▶ TASK PROMPT
Reproduce the items below from the line with "Describe the element at coordinates (302, 14)" through the last item, substituting "Find the position of" for every "Identify the location of" and leaving everything else unchanged.

==========

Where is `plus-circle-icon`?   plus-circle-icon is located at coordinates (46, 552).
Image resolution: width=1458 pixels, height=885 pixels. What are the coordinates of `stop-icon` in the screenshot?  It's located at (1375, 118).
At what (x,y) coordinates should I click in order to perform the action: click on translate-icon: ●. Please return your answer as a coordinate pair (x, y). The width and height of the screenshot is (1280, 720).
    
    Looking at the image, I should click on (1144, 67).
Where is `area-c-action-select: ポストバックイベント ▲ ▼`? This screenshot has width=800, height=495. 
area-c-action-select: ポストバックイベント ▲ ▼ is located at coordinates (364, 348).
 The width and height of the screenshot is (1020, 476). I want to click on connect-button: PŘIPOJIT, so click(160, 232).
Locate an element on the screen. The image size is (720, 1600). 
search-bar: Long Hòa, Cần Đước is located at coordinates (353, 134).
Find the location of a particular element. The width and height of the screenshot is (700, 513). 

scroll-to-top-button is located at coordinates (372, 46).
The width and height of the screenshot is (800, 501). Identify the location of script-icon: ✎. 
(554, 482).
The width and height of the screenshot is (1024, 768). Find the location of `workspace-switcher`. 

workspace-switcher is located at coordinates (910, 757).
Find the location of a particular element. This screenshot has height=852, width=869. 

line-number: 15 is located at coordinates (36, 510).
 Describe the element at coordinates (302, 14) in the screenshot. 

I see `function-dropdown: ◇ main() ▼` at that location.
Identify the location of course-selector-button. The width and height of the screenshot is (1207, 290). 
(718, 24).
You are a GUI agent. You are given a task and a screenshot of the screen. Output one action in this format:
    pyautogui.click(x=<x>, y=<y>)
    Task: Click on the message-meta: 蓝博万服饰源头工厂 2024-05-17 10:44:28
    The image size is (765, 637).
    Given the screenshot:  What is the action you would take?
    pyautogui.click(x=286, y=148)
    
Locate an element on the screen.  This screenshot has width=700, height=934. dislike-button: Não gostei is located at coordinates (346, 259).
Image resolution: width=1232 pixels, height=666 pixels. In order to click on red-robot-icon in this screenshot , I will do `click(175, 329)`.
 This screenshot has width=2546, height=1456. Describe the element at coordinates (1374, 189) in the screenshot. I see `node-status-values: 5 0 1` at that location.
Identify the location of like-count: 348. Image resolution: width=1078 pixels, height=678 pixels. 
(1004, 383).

==========

▶ SOLUTION TO THIS PROBLEM
 Describe the element at coordinates (302, 14) in the screenshot. 

I see `function-dropdown: ◇ main() ▼` at that location.
Find the position of course-selector-button. The width and height of the screenshot is (1207, 290). 
(718, 24).
You are a GUI agent. You are given a task and a screenshot of the screen. Output one action in this format:
    pyautogui.click(x=<x>, y=<y>)
    Task: Click on the message-meta: 蓝博万服饰源头工厂 2024-05-17 10:44:28
    The image size is (765, 637).
    Given the screenshot:  What is the action you would take?
    pyautogui.click(x=286, y=148)
    
Locate an element on the screen.  This screenshot has width=700, height=934. dislike-button: Não gostei is located at coordinates (346, 259).
Image resolution: width=1232 pixels, height=666 pixels. In order to click on red-robot-icon in this screenshot , I will do `click(175, 329)`.
 This screenshot has width=2546, height=1456. Describe the element at coordinates (1374, 189) in the screenshot. I see `node-status-values: 5 0 1` at that location.
Find the position of like-count: 348. Image resolution: width=1078 pixels, height=678 pixels. 
(1004, 383).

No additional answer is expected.